[[ Excerpt provided open ]]
# Wedding gift



## Kenbo (Aug 18, 2012)

The story goes that my nephew is getting married next weekend. Before I went on vacation, he asked me if I could make him a box. The idea is, that the box will contain a bottle of wine, and two glasses. On the day of their wedding, my nephew and his fiance will each place a letter that they have written to each other in the box and the box will be closed. On their 5th anniversary, the box will be opened, they will read each other their letters and the will share the wine. He asked if I could come up with an idea for it and this is what I came up with. The box is a walnut box with inlaid maple dovetails. All the hardware is brass. I made the insert for the bottle and the glasses out of walnut. The insert has a removeable "plate" that holds the glasses and the bottle in place. Once they are done their bottle of wine, I have provided a french cleat that they can mount on the wall and display their bottle and glasses in the insert which doubles as a wall display. The box, can then be used to store their wedding keepsakes. I had to give it to them early and from what I could tell, they were both very happy with the results. 

I'm not a fan of the yellow tissue paper, but that's the colour of their wedding and they wanted some colour in there. At least the tissue paper can be removed.
[[ Excerpt provided closed ]]
[[ Dataset entries open ]]
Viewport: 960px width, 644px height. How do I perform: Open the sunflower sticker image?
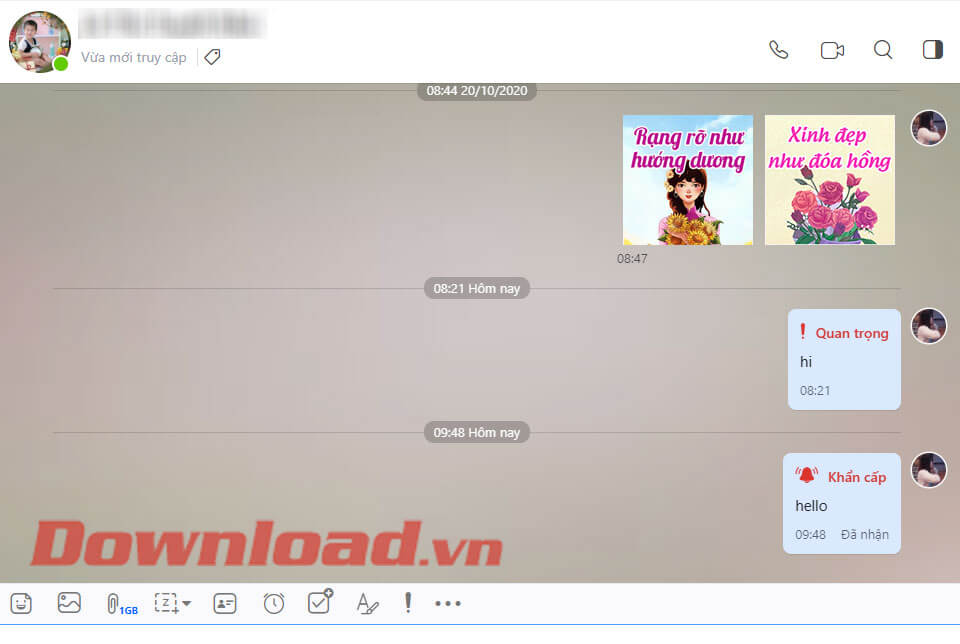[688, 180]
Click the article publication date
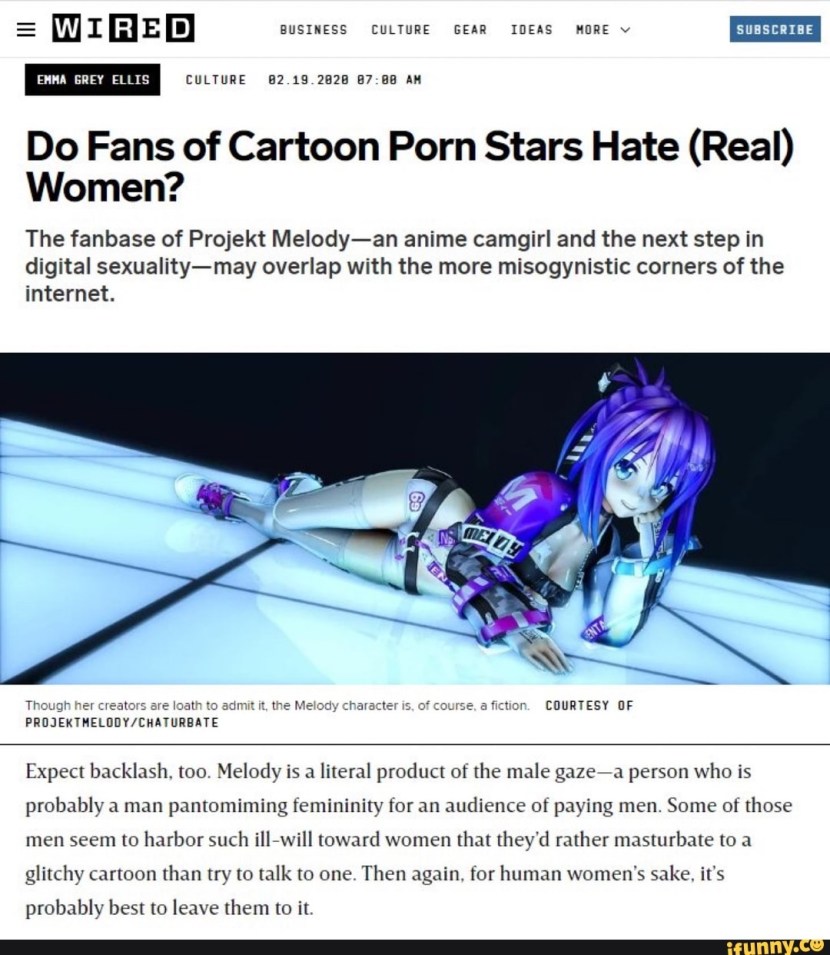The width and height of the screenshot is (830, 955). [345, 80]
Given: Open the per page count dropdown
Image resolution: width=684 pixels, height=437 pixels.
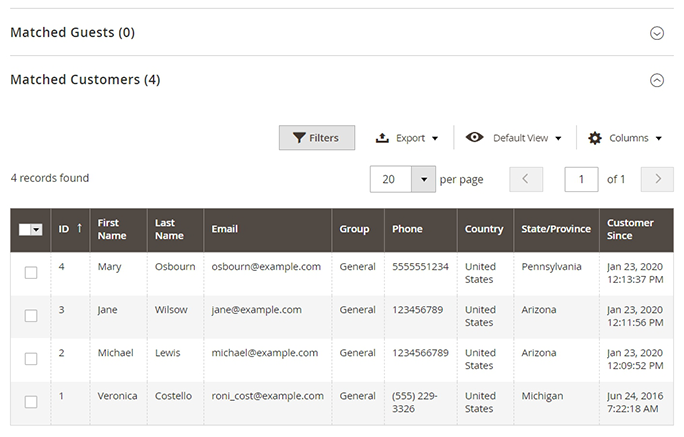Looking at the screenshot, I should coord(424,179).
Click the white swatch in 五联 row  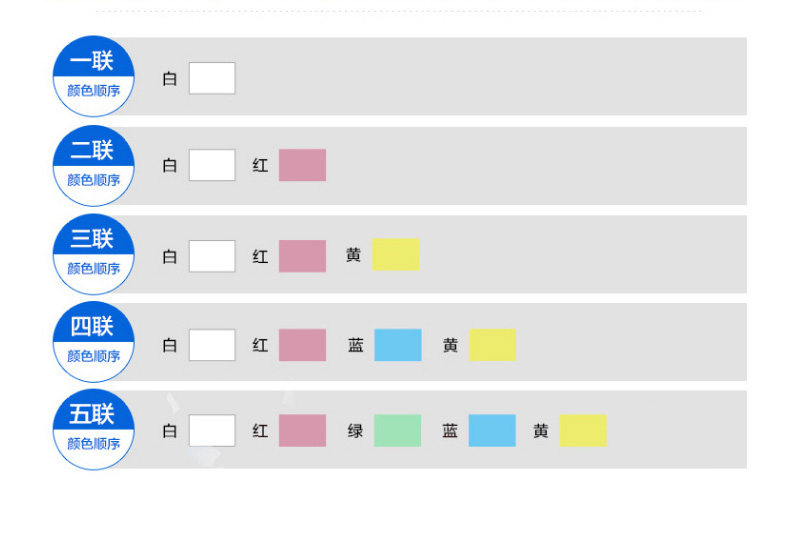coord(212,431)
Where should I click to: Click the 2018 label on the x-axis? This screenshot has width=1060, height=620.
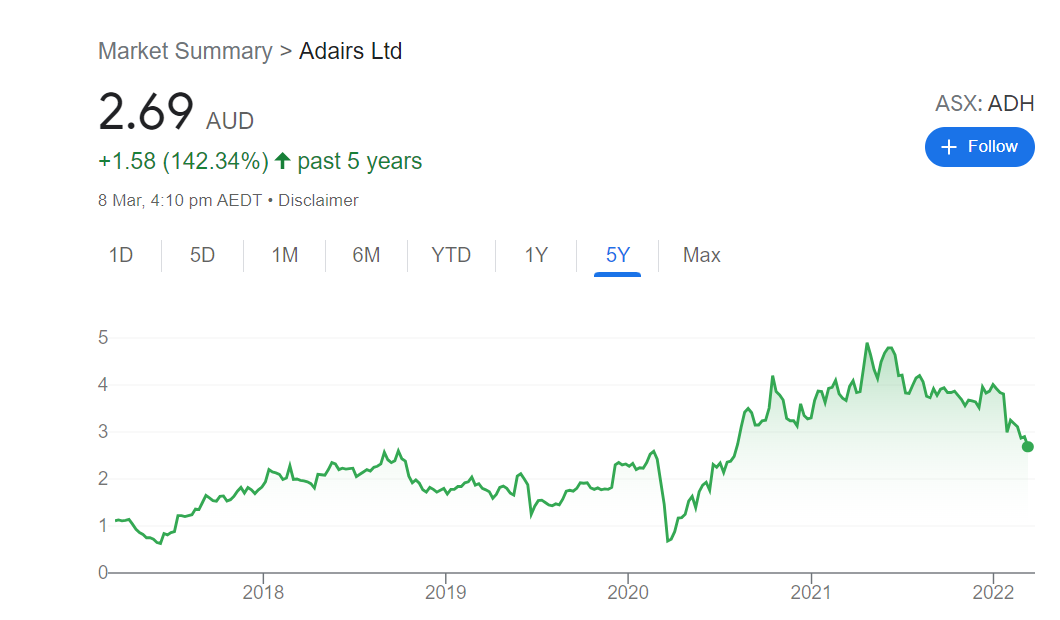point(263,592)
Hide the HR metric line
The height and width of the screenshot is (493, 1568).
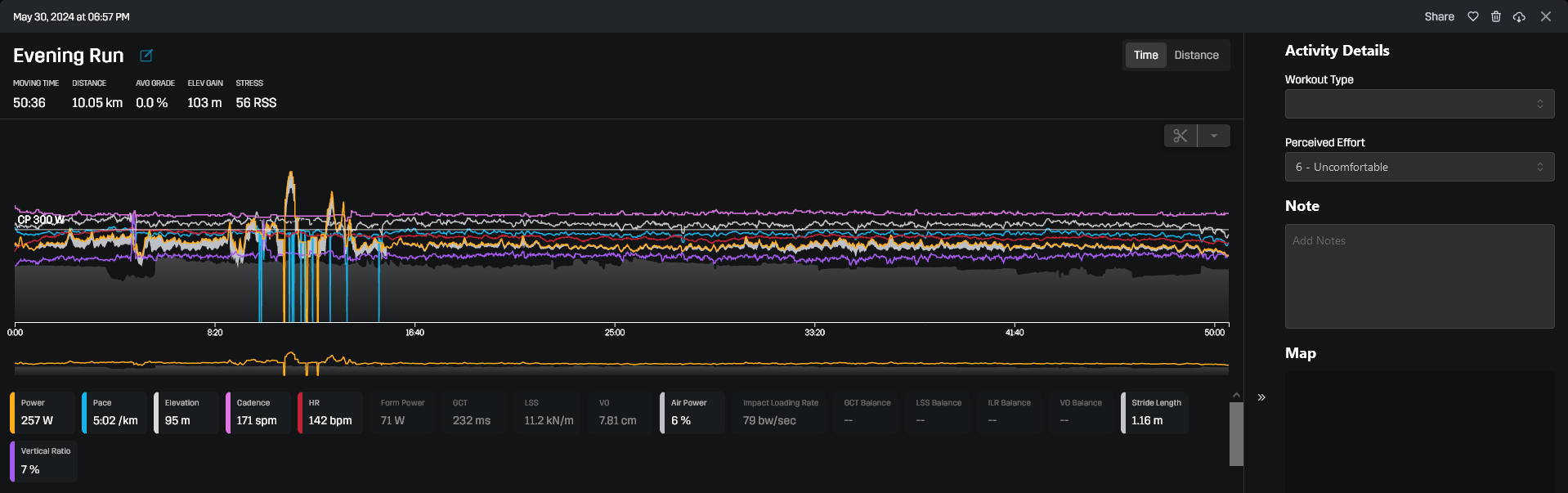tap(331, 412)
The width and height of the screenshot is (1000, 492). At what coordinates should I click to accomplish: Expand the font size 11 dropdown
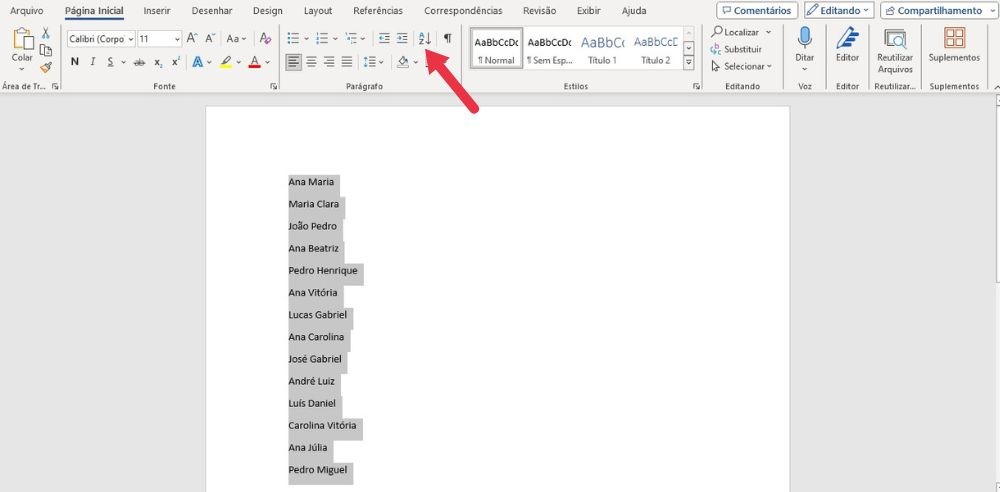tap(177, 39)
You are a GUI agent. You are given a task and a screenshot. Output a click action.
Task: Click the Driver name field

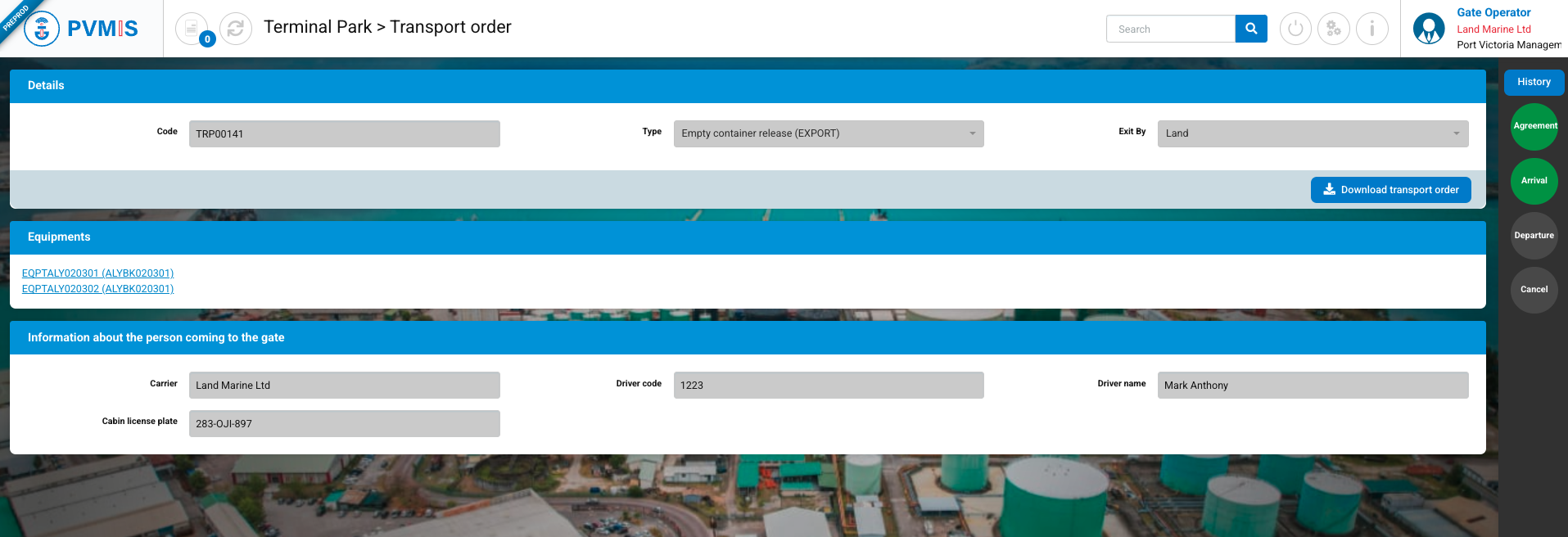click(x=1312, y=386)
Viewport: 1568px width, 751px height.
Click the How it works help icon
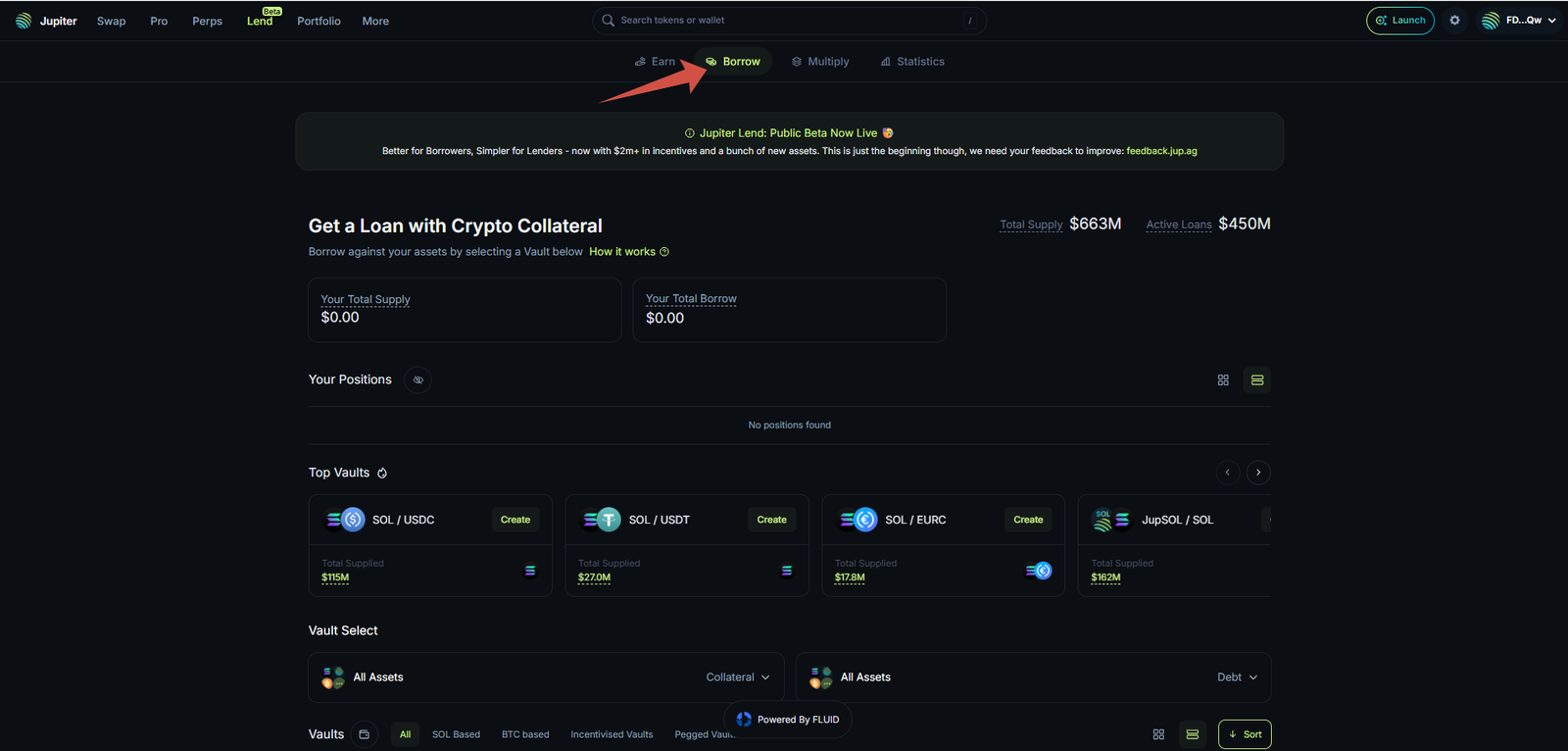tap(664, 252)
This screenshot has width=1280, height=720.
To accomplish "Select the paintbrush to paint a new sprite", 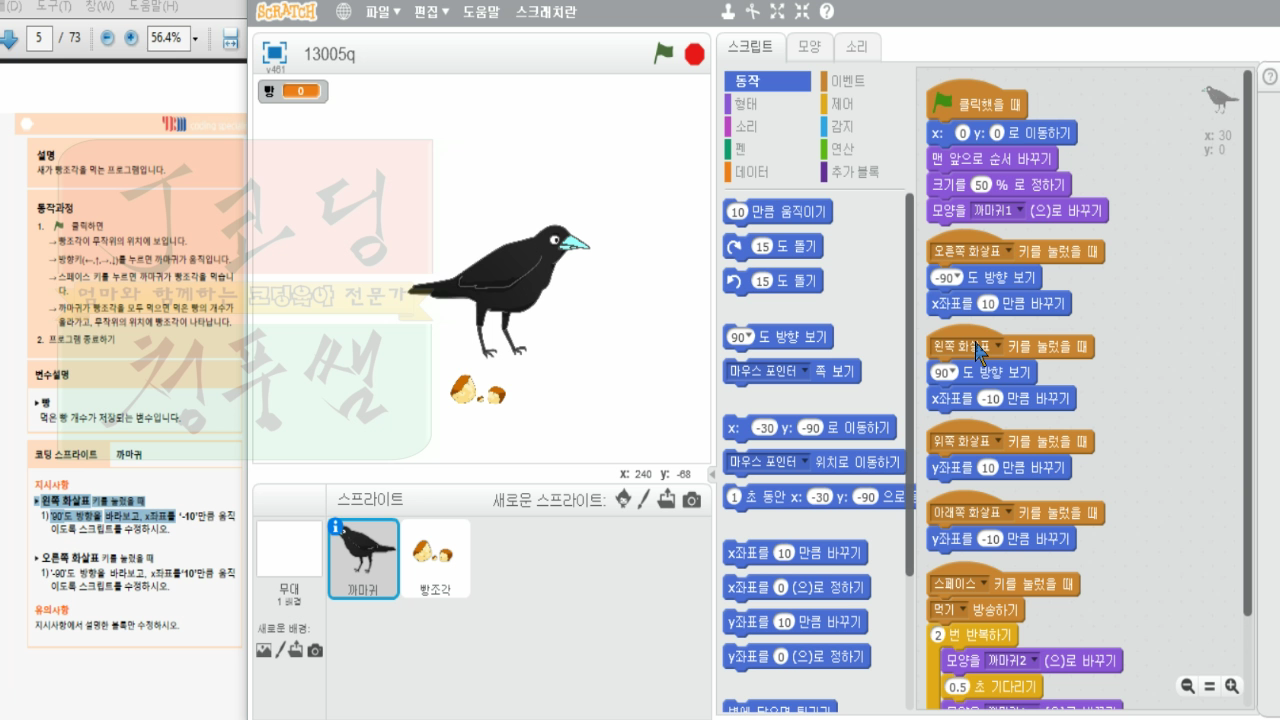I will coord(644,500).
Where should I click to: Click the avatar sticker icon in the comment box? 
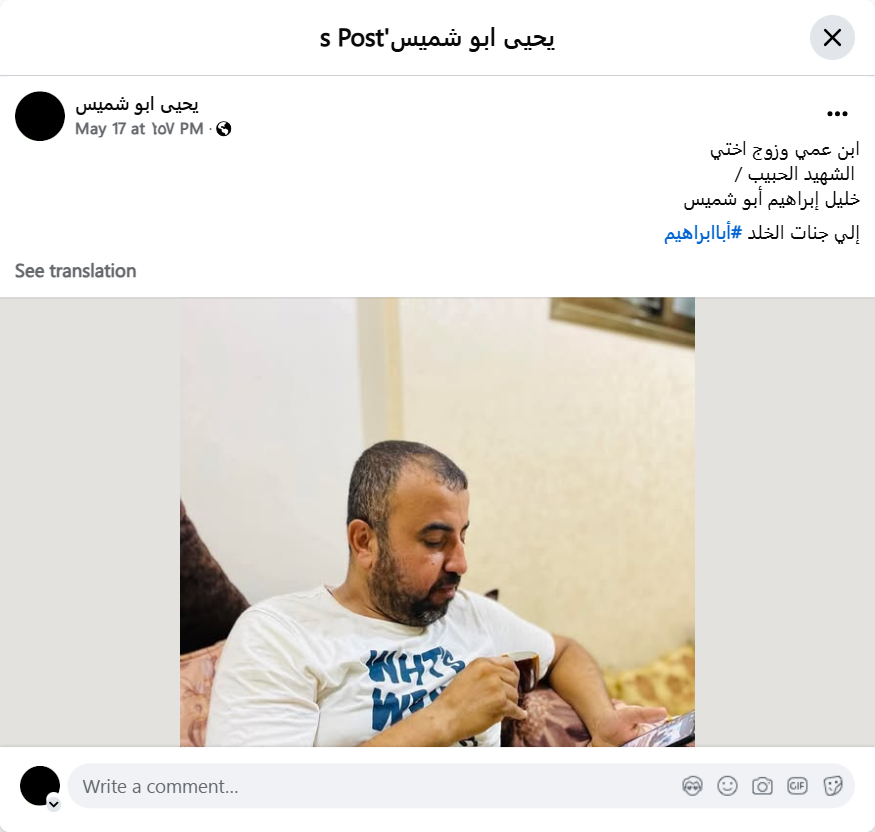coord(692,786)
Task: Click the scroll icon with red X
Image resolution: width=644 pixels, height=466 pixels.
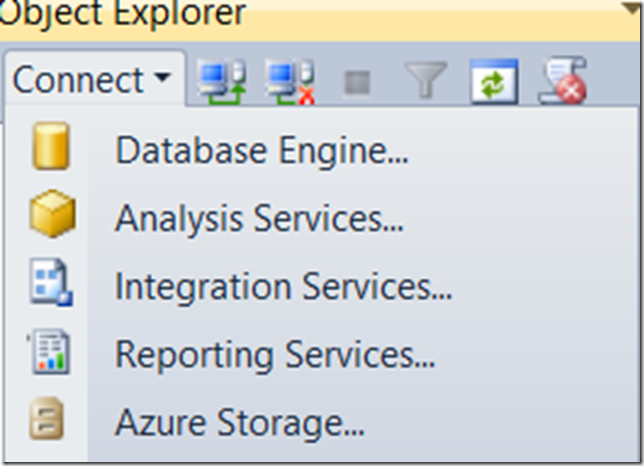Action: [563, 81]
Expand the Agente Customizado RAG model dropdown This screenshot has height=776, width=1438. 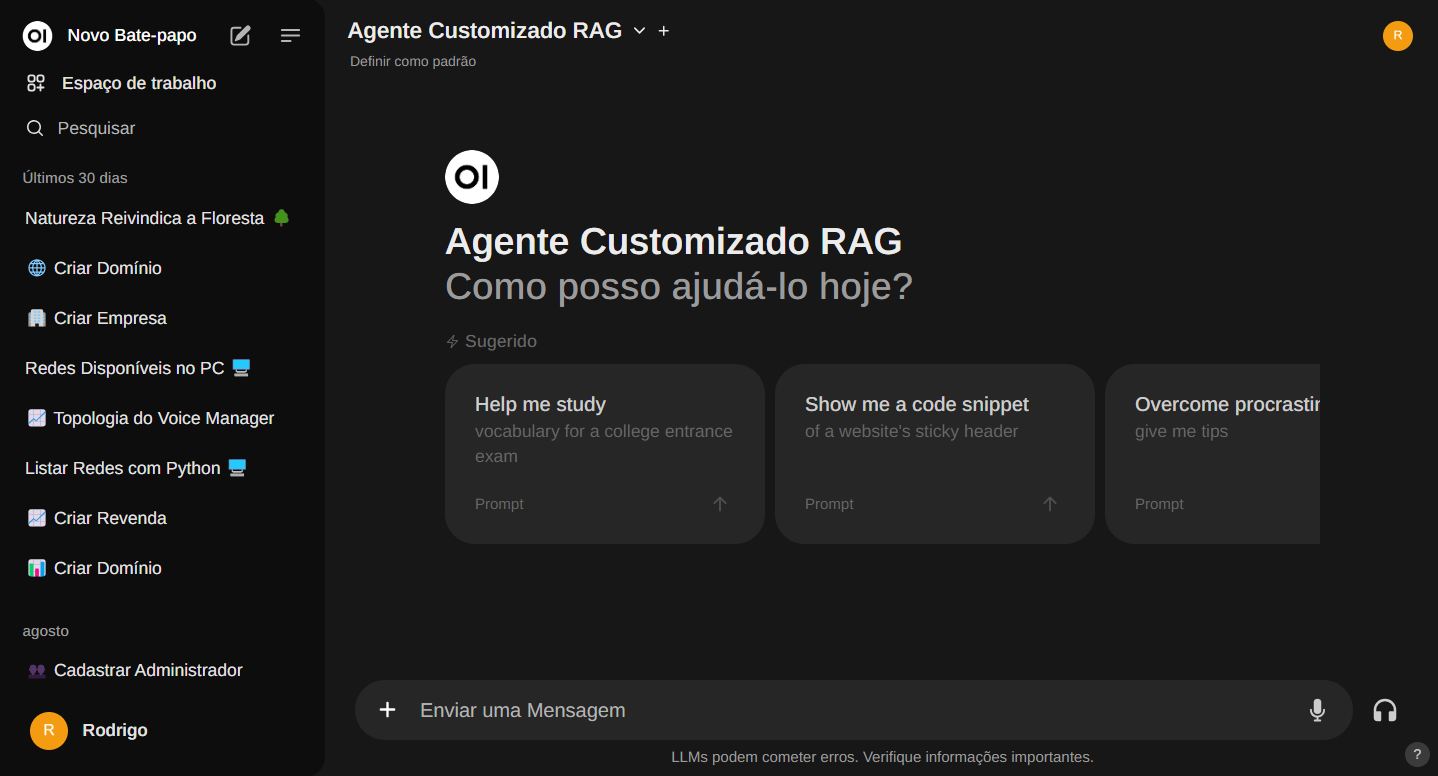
[[ Dataset entries closed ]]
*Task objective*:
From the wedding gift post, list the woods and metal the maker names as materials for the box, its dovetails, its hardware, and the insert.

*Answer box*:
Walnut, maple, brass